DATA LISTING: Begin

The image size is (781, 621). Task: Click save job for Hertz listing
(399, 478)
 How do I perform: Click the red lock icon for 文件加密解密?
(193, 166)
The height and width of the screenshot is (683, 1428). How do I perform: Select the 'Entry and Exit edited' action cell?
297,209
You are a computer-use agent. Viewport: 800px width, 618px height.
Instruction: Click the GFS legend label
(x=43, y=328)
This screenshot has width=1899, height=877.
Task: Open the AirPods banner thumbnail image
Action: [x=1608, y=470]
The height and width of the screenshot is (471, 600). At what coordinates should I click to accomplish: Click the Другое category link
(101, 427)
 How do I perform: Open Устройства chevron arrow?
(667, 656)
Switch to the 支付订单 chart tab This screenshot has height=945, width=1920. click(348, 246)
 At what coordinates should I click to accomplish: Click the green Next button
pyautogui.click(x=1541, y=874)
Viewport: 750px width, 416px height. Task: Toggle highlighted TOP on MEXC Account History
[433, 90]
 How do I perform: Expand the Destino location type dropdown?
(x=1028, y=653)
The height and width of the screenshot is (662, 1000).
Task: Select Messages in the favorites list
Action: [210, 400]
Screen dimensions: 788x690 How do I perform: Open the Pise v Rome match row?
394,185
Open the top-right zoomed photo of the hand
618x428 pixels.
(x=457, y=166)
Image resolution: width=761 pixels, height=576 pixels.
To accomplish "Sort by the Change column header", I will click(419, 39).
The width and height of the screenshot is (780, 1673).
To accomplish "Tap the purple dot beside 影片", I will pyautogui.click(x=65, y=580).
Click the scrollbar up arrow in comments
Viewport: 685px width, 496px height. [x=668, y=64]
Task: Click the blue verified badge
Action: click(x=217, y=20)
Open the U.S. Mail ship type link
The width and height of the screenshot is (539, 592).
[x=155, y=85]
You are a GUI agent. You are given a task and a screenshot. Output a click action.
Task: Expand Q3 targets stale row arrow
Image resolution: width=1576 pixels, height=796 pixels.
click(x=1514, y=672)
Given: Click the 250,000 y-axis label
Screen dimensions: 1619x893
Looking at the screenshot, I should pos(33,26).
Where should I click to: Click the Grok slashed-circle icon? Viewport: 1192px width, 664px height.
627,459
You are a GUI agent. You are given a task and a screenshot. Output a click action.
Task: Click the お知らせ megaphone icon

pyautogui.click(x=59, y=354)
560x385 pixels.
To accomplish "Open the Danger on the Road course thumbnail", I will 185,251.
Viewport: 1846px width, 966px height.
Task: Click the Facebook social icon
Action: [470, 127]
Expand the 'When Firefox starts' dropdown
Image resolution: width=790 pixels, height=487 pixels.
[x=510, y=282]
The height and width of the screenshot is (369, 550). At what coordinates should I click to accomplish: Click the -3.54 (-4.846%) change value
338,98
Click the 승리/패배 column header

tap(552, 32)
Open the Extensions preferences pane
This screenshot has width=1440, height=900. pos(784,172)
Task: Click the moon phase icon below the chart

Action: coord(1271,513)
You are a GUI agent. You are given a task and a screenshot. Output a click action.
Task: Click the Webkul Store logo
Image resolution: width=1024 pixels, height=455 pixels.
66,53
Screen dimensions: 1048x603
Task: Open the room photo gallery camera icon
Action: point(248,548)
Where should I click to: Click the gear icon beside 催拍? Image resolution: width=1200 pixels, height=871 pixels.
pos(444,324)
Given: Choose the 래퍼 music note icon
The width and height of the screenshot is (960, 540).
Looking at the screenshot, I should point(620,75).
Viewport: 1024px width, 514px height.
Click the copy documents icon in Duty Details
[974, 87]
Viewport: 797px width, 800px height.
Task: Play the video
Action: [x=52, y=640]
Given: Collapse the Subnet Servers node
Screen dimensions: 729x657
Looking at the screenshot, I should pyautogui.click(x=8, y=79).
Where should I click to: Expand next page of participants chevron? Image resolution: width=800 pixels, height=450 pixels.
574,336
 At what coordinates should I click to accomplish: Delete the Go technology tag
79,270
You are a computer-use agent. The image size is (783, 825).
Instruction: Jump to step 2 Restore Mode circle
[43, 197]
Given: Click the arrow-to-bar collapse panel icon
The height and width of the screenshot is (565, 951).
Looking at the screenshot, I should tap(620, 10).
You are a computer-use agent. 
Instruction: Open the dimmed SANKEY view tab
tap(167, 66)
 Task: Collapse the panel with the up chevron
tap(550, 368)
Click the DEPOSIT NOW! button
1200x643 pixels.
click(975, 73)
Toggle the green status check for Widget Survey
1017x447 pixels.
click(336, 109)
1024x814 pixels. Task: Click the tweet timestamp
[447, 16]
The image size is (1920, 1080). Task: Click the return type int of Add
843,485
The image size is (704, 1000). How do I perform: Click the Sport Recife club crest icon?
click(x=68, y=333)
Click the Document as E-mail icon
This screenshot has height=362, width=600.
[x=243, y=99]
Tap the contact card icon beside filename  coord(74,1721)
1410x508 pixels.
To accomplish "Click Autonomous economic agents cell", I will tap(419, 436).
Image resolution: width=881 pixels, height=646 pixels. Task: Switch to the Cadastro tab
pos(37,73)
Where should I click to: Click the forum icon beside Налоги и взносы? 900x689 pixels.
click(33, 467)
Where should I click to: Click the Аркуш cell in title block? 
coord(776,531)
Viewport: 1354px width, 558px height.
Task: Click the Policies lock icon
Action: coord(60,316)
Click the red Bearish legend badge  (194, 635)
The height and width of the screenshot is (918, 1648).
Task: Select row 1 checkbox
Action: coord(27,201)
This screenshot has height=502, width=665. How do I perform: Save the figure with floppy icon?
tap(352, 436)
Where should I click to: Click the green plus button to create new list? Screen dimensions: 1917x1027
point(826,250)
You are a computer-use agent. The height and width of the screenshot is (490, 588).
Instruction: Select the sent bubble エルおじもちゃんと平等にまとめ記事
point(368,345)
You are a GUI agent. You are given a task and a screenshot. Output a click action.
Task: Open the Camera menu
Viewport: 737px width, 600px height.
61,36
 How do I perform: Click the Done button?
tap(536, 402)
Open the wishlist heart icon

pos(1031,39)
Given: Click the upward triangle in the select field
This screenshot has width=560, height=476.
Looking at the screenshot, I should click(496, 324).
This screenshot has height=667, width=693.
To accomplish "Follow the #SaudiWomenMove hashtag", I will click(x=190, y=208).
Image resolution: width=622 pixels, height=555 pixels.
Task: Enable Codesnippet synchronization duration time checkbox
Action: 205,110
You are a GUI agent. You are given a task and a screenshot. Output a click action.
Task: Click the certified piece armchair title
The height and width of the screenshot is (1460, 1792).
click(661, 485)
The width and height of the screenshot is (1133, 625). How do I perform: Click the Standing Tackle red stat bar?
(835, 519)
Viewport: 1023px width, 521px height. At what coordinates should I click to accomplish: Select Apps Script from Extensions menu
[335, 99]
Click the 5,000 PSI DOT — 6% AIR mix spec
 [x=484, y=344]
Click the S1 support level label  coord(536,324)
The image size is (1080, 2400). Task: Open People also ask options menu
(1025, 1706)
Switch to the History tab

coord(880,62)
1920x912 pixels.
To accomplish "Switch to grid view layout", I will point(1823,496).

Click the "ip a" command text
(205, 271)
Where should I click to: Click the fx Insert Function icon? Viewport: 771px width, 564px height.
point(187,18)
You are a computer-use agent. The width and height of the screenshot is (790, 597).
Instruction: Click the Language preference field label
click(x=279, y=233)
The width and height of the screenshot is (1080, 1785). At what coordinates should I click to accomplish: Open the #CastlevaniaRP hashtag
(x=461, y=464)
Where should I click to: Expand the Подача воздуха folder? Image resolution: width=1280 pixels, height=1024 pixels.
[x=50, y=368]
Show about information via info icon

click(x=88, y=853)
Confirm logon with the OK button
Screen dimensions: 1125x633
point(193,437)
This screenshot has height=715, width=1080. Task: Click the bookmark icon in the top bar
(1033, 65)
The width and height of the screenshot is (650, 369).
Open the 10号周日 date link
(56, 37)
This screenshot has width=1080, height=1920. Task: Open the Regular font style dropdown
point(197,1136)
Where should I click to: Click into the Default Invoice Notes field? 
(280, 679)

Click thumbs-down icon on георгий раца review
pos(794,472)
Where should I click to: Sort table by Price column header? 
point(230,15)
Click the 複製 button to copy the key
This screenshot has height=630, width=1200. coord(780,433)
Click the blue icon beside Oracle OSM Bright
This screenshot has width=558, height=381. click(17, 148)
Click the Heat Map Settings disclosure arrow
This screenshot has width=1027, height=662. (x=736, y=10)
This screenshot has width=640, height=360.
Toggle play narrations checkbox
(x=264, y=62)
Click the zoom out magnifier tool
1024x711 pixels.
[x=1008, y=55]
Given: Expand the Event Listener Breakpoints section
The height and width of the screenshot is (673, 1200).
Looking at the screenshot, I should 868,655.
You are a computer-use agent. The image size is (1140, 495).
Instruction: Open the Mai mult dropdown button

DATA LISTING: End

EXERCISE DETAILS ▸
Take the entries above and return only the lines from the one with "green Next button" to the one with "Open the top-right zoomed photo of the hand", both included, unchanged.

RESULT OF THE TASK ▸
 At what coordinates should I click to accomplish: Click the green Next button
pyautogui.click(x=1541, y=874)
Viewport: 750px width, 416px height. Task: Toggle highlighted TOP on MEXC Account History
[433, 90]
 How do I perform: Expand the Destino location type dropdown?
(x=1028, y=653)
The height and width of the screenshot is (662, 1000).
Task: Select Messages in the favorites list
Action: [210, 400]
Screen dimensions: 788x690 How do I perform: Open the Pise v Rome match row?
394,185
Open the top-right zoomed photo of the hand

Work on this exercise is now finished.